Sua visita a Lampedusa, logo no início do pontificado, foi um gesto que marcou uma virada: ali, diante dos corpos sem vida de migrantes afogados, Papa Francisco condenou o que chamou de “globalização da indiferença”.
Desde então, colocou a causa dos deslocados como um eixo central de sua actuação global, lembrando ao mundo que ninguém abandona sua casa sem necessidade e que acolher o outro é um ato político e espiritual.
No campo interno, Francisco reformulou não apenas estruturas administrativas da Igreja, mas também o seu espírito.
Abriu espaço para novas vozes, especialmente do Sul Global, ao nomear cardeais de países antes marginalizados no mapa do poder eclesial.
Lutou contra o clericalismo, combateu a corrupção nos dicastérios e enfrentou os escândalos com um discurso transparente e responsabilizador.
Tudo isso, mantendo uma atitude pastoral de acolhimento e compaixão.
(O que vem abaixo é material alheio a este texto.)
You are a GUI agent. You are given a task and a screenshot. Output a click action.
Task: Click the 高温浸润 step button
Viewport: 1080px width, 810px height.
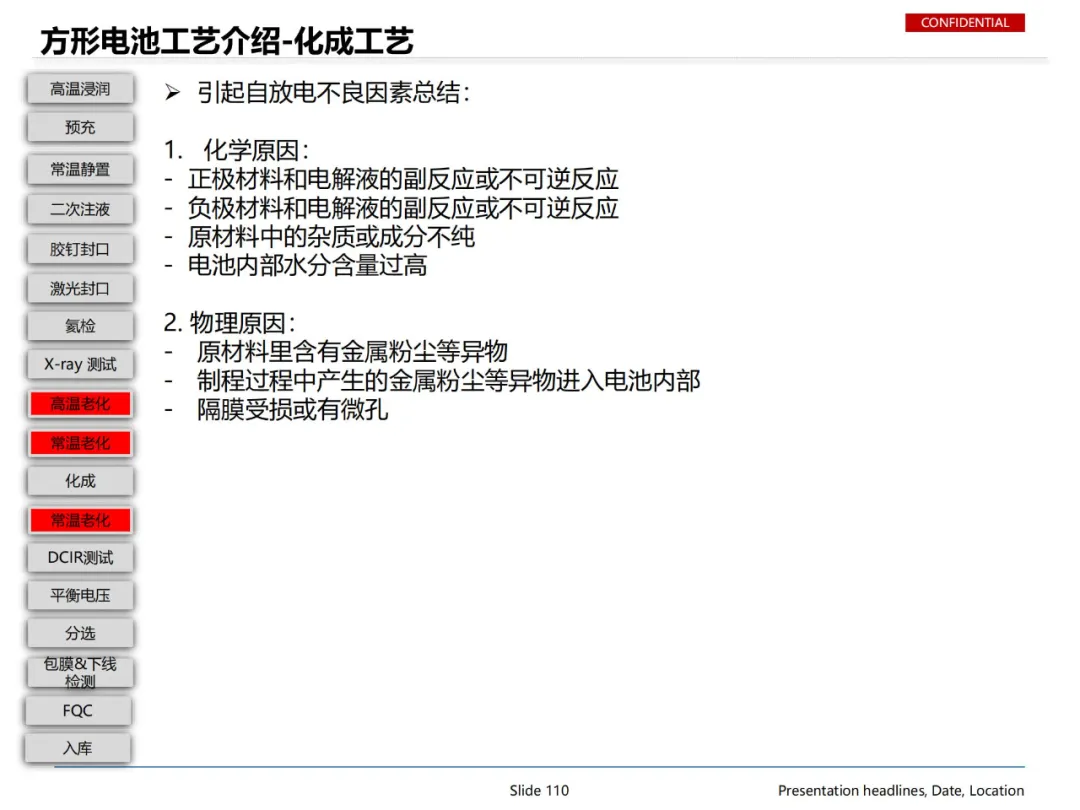tap(80, 89)
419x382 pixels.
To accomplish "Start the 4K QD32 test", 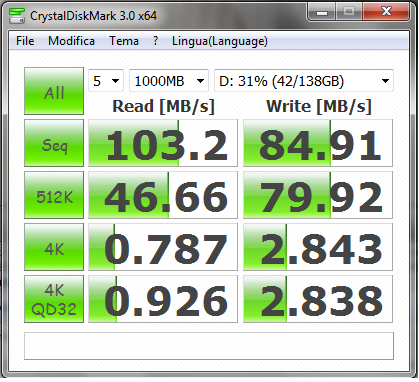I will pyautogui.click(x=54, y=299).
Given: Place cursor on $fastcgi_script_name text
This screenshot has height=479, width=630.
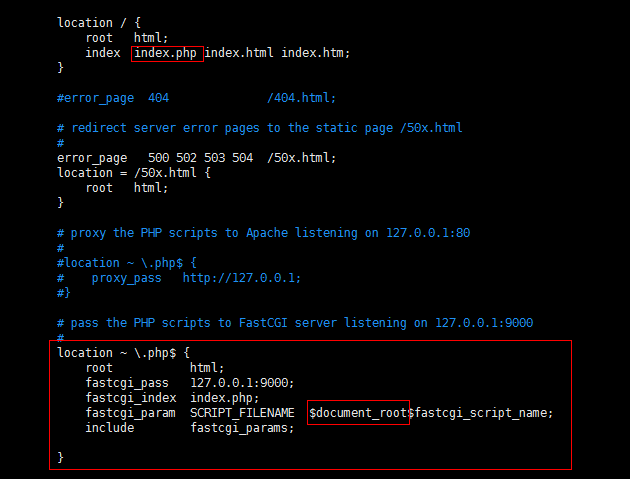Looking at the screenshot, I should [481, 413].
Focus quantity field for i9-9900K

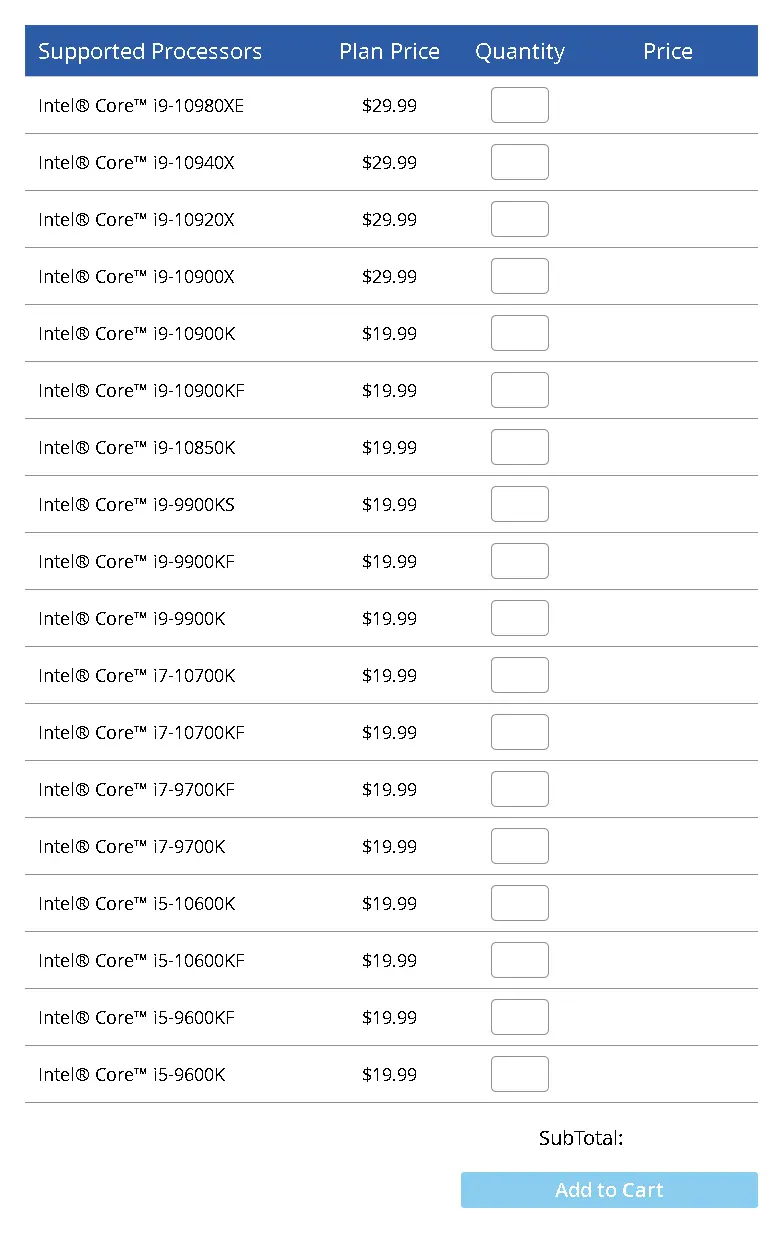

Mesmo quando reafirmava posições tradicionais da doutrina, o fazia com linguagem de empatia e respeito pela diversidade de trajetórias humanas.
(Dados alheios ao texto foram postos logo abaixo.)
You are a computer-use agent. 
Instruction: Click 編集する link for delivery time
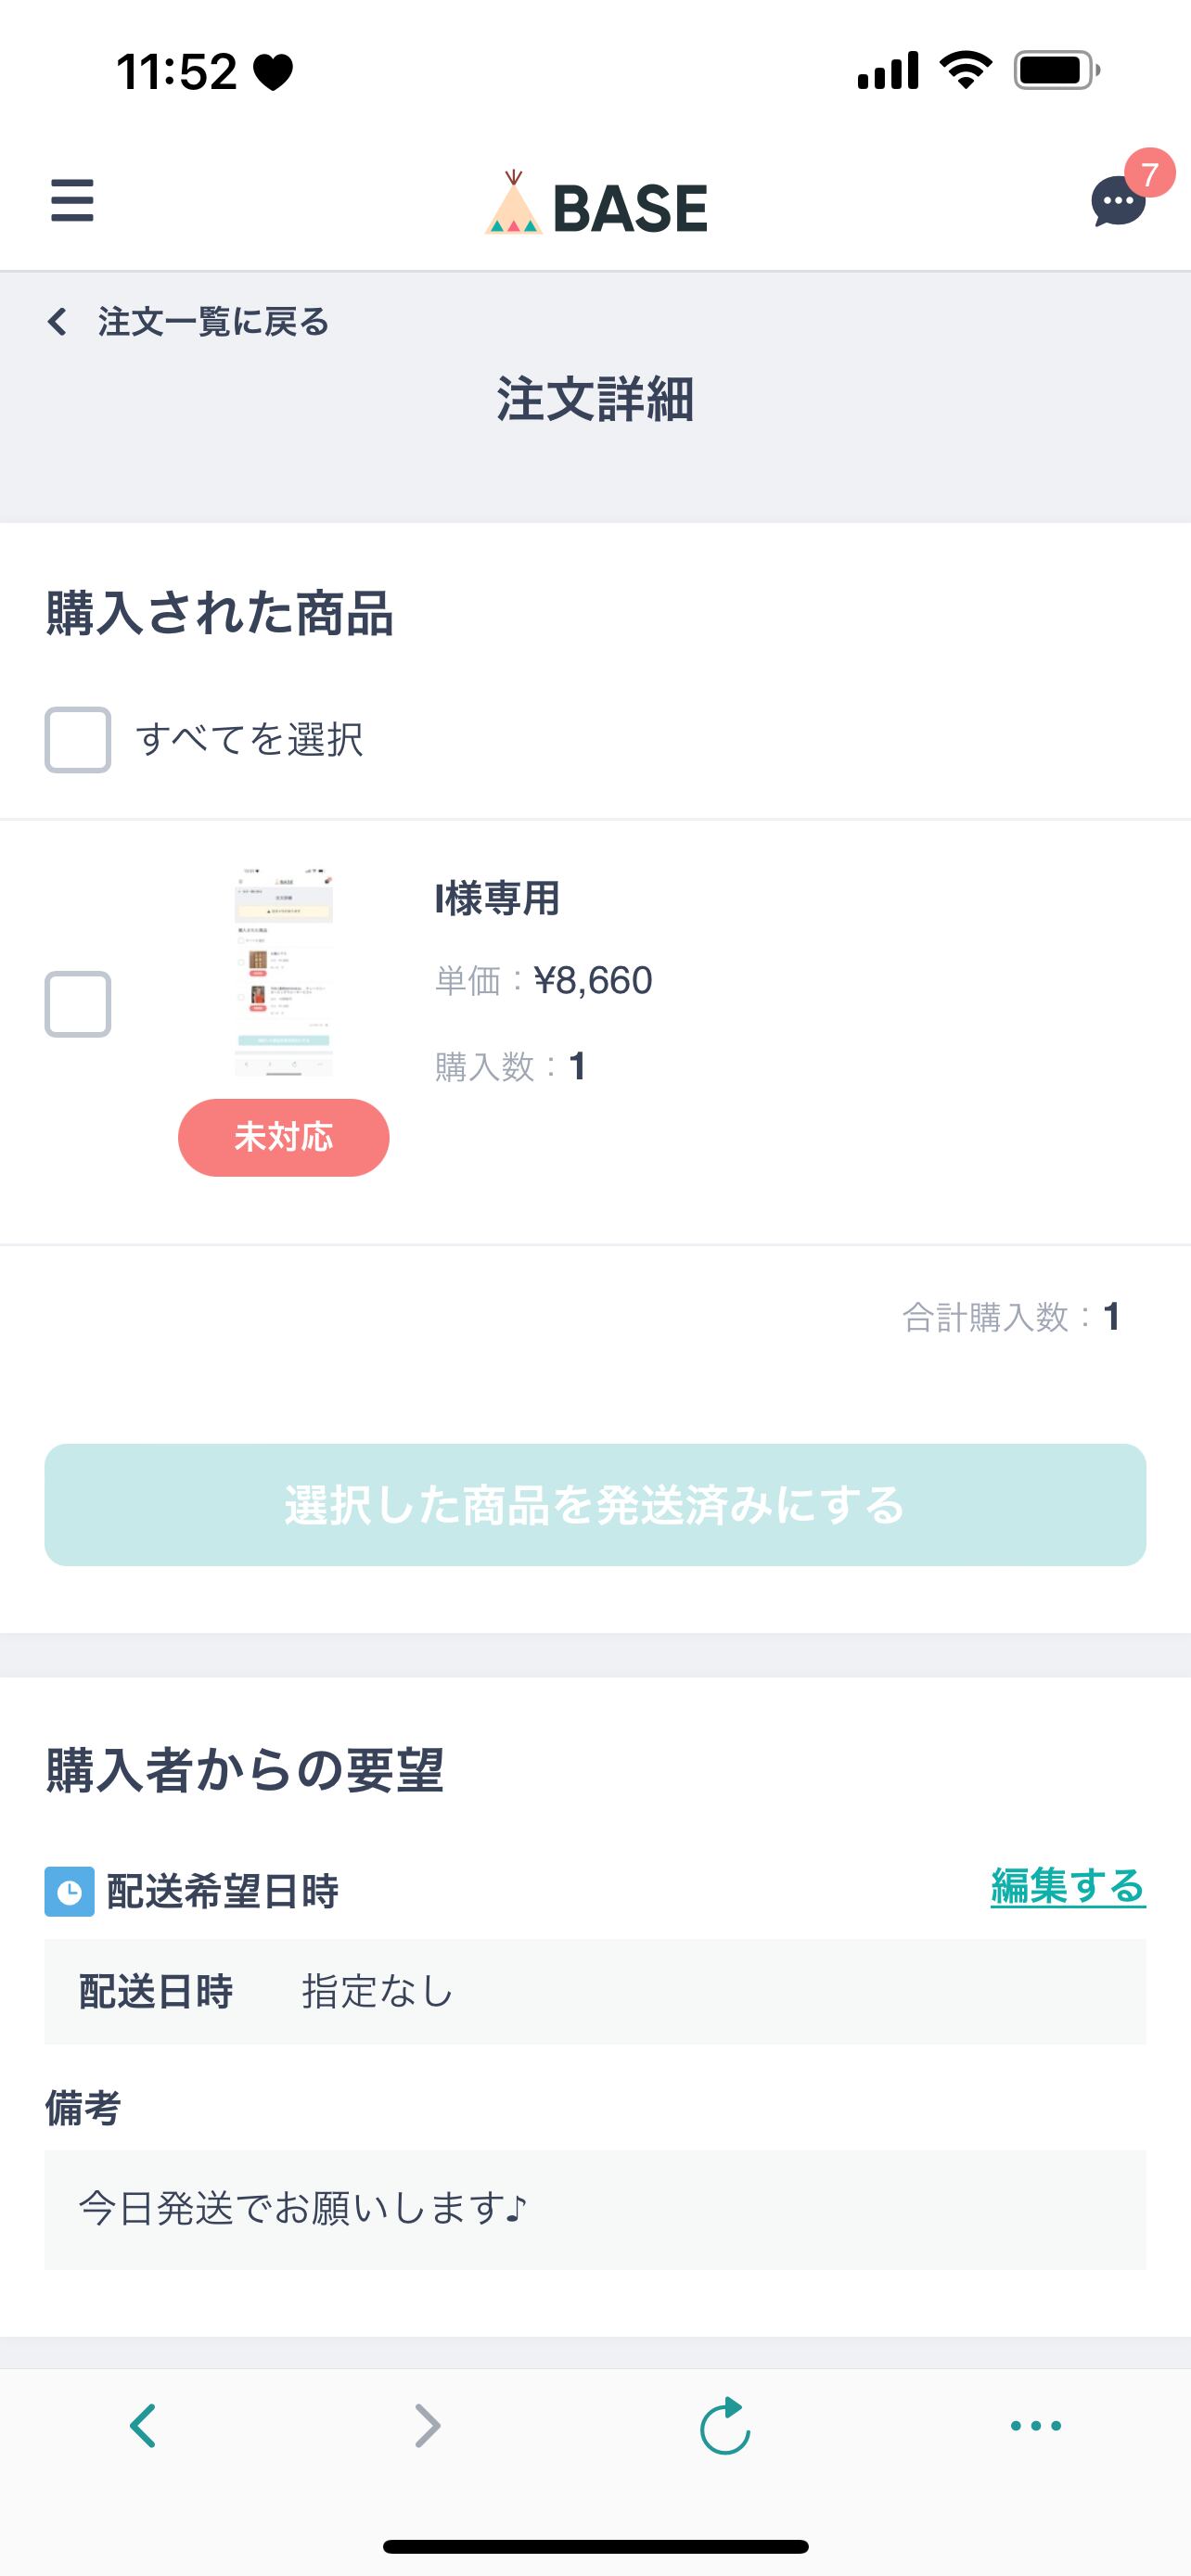pos(1067,1887)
O legado de Francisco está, assim, entrelaçado com os grandes dilemas das Relações Internacionais contemporâneas: os conflitos armados e a paz impossível; a crise ambiental e a responsabilidade global; a exclusão social e o papel das instituições; o deslocamento forçado e a dignidade humana.
Francisco não apenas comentou esses temas, como também interferiu, moldou, provocou reflexão, incomodou interesses e, sobretudo, colocou a Igreja como uma aliada dos mais vulneráveis.
Em tempos de populismo, polarização e crise de legitimidade das lideranças políticas, o Papa Francisco ofereceu ao mundo uma nova gramática de poder: o poder do diálogo, da escuta, da coerência moral.
É inevitável que sua ausência agora crie um vazio, não apenas espiritual, mas também diplomático. A Santa Sé perde o seu pastor, mas o mundo perde uma das últimas figuras capazes de dialogar com o Oriente e o Ocidente, com o Norte e o Sul, com crentes e não crentes, sem abdicar de seus princípios.
Sua autoridade não vinha de cargos, mas de valores; não de discursos vazios, mas de gestos concretos. Francisco não será lembrado apenas por seus textos e encíclicas, mas por ter sido um líder que caminhou com os que sofrem, que fez da paz uma urgência e da misericórdia uma prática diária.
O futuro da Igreja será, sem dúvida, desafiador. A escolha de seu sucessor dirá muito sobre os rumos que se seguirão. Mas é difícil imaginar um retorno completo ao passado.
Francisco alterou as expectativas. Criou novas referências. Rompeu com a imagem de uma Igreja enclausurada e ofereceu ao mundo uma instituição que pode e deve participar na resolução dos dilemas do presente.